Long story short, these new models were very close to getting a difficult engineering problem 100% right. The small discrepancy in the answer represents a problem that has plagued AI models for some time - basic math - but that the current generation of models is working to eliminate. It seems likely that these calculation errors will be eliminated soon, and that student trust will increase accordingly.

So what should learning centers do?

This discussion of reduced traffic may sound scary, but I believe this will just force learning centers to double down on their unique strengths. Tutors are not meant to be “answer machines”. We are being forced to focus on deeper learning value from the simple transactional tutoring that is too easy to lean on.

The mission is now to double down on the unique value propositions learning centers can offer, become better at highlighting your excellent staff, and build a smooth experience for interacting with those staff.

To continue with the business analogies, it is common that fundamental shifts in “the market” will occur, and it is up to businesses to adjust. This can be hard but is also a natural force to improve, and this will end up being good for students.

Check out Crystal from LA Pierce College discussing this:

Positioning learning centers for metacognition training

Student-Friendly Scheduling

So, how can you work to improve? A good first step is making sure students can easily access your services, for example you can watch a new student try to book an appointment online and see where they get stuck. With the Penji scheduling platform we consistently see growth in traffic after launching a new partner because we focus on making the most student-friendly interface. Improving your student-facing experience can offset downward pressure from AI.

Learn more about Penji

The Learning Center Funnel

I’ve also written a few articles with actionable advice on improving your center:

Beyond these, I do think that a human tutor will offer the best ceiling for high quality learning, always. This is a protected advantage due to the physical presence, the chance for positive human connection, and the unique back and forth only possible in real conversation. See Alexa discussing this.

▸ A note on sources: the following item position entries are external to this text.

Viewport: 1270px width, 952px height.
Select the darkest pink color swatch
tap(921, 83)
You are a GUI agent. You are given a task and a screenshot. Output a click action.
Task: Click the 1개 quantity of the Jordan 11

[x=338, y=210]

Here are a few bonus items from recent conversations I’ve had with directors.

Social Events

I’ve been hearing more and more about monthly game nights at learning centers. This is a chance to truly come and be social, to mingle students with tutors in a format that they can actually become friends instead of rushing through a session. Attendance can be pretty good. Get pizza if you can.

A Strong Session Structure

To get ChatGPT to actually teach you well, you have to prompt it the right way. I guarantee the majority of students are not prompting it well.

Your tutors, on the other hand, offer the service of having a pre-defined structure that is intended to maximize benefit for the student. The student has to do no prompting.

The tutor will set learning goals, will set post-session goals, will encourage booking followup sessions at the end of a session, and will observe trends in the student’s thinking that the AI will miss.

They will also offer empathy for the struggle, and confidence that if they did it, then the student can do it too.

Iterate Based on Feedback

These AI systems are generic, computer-based things that can’t be tailored to your environment.

If you ensure you have strong feedback loops (post session forms, semesterly surveys, and act upon the feedback), you will create a more tailored service that feels fundamentally different than using AI.

Wrapping Up

From these interviews, it appears that AI will change the way learning centers must position themselves on campus. While this may end up being a positive, it does necessitate action and further investment into strengthening your center’s experience for students.

AI represents the biggest shift to student learning patterns, probably ever, and we’re only just beginning. Shifting your focus to featuring the human experiences you offer - and optimizing your start-to-finish experience - will position your center well for the future.